*** Block opens ***
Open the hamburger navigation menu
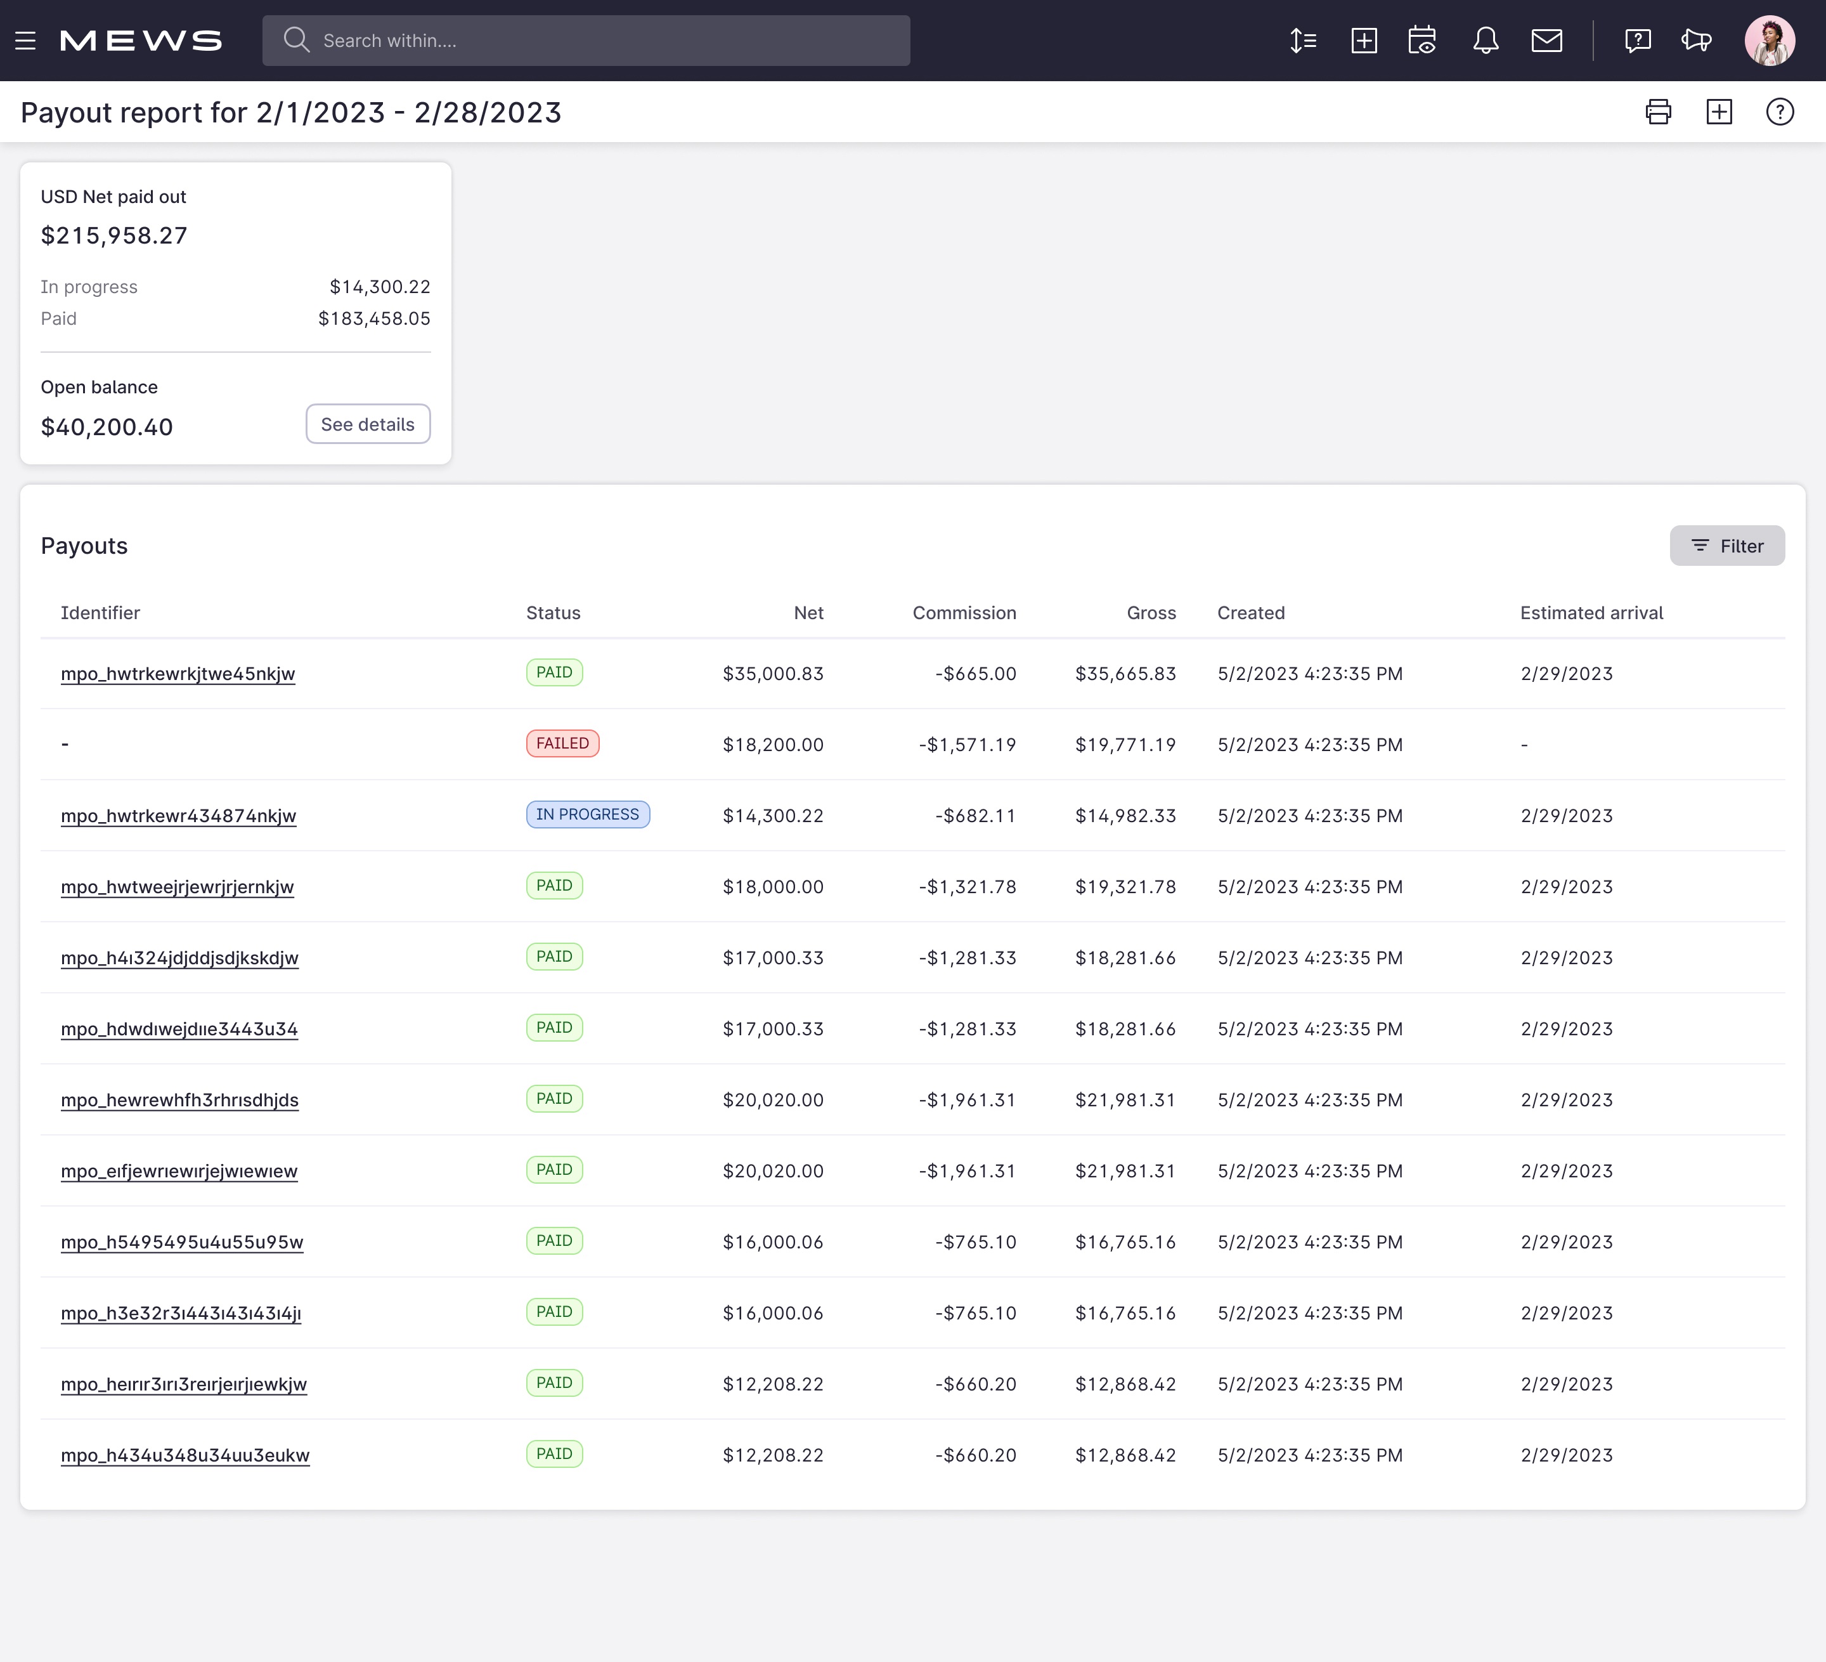 click(24, 40)
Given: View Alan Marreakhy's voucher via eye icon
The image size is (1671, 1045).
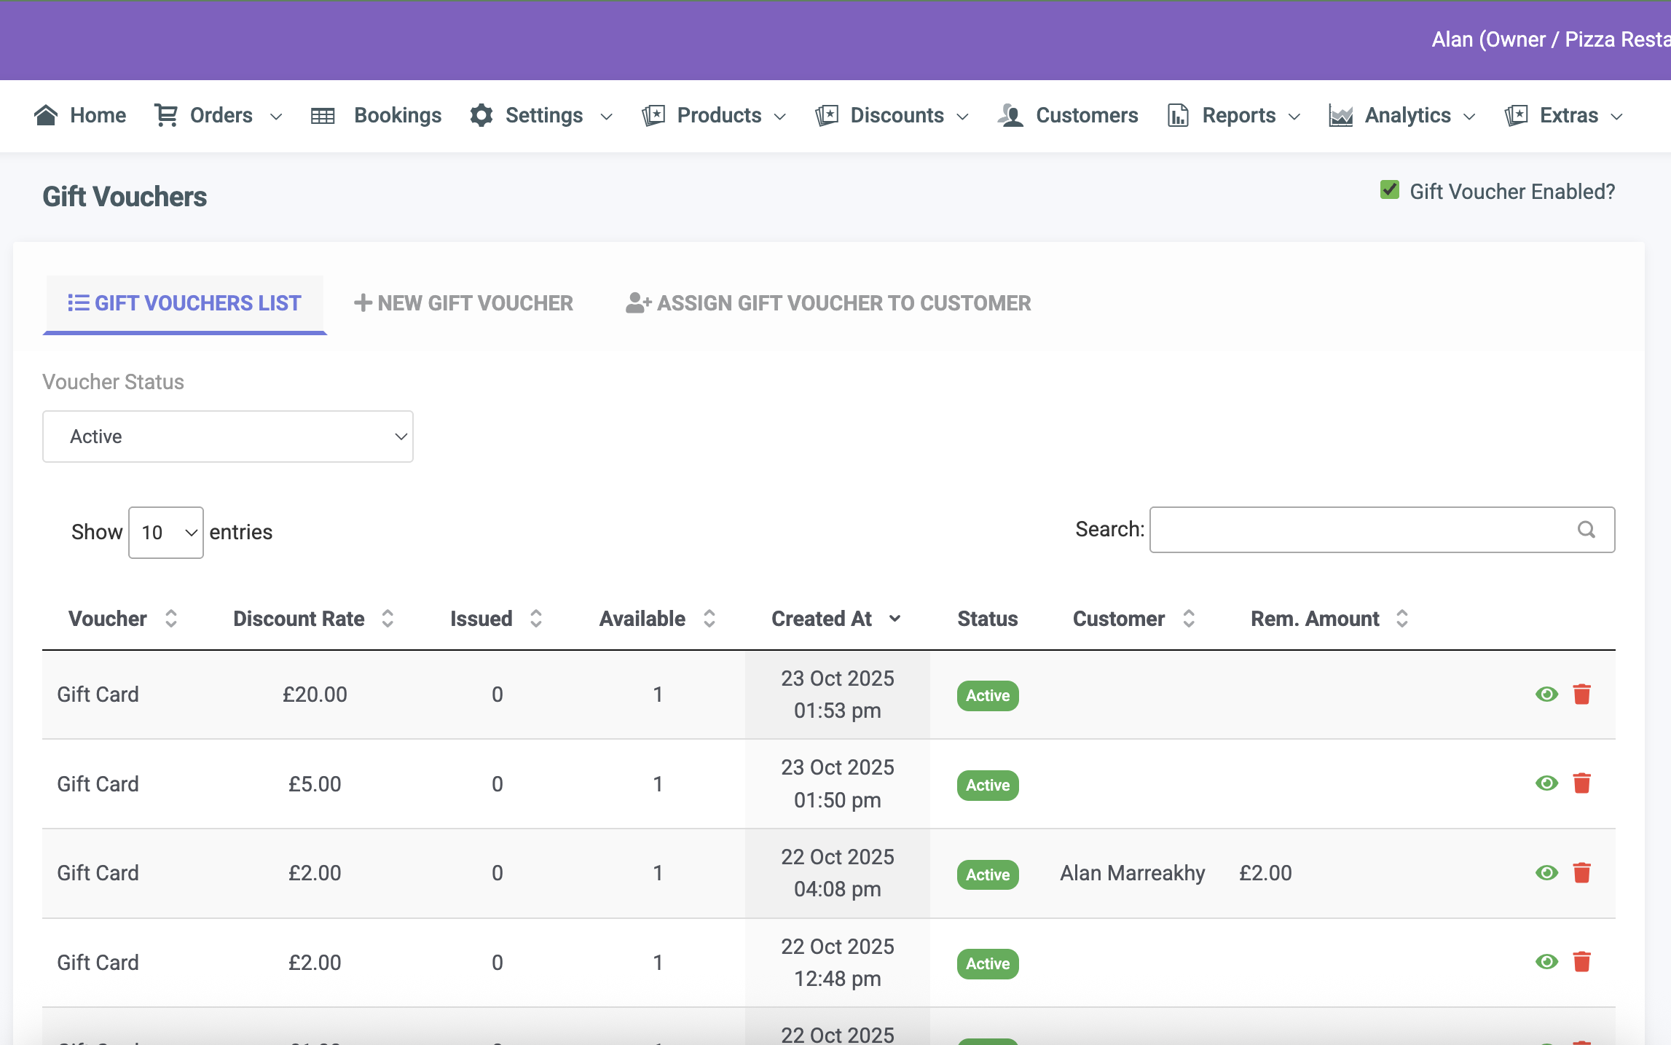Looking at the screenshot, I should point(1546,872).
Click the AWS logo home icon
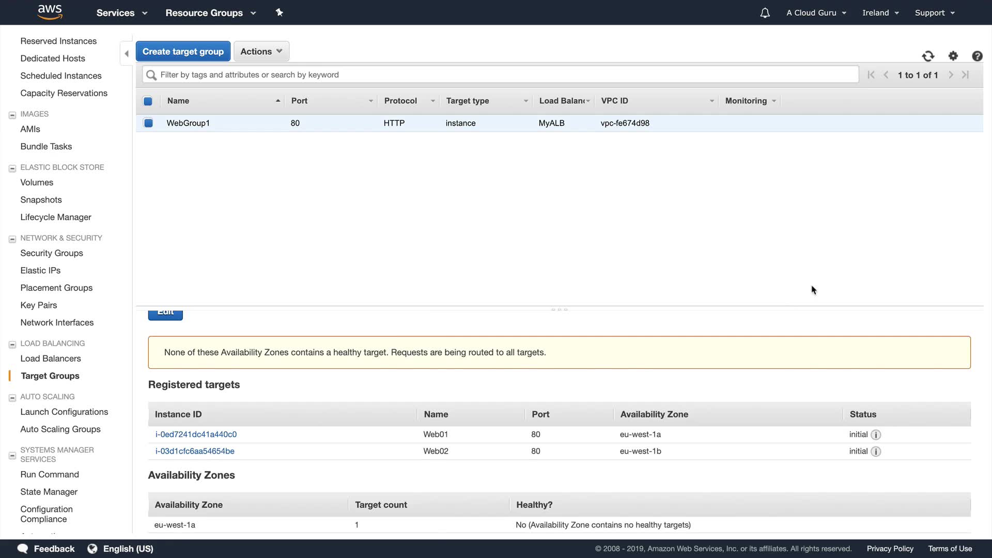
*** Block closes ***
- Task requirements
Copy exactly the lines from the one containing "The image size is (1671, 1045)." through the last line of the records above, including both, and omit every picture.

- Response box
The image size is (1671, 1045).
Looking at the screenshot, I should point(1546,872).
Click the AWS logo home icon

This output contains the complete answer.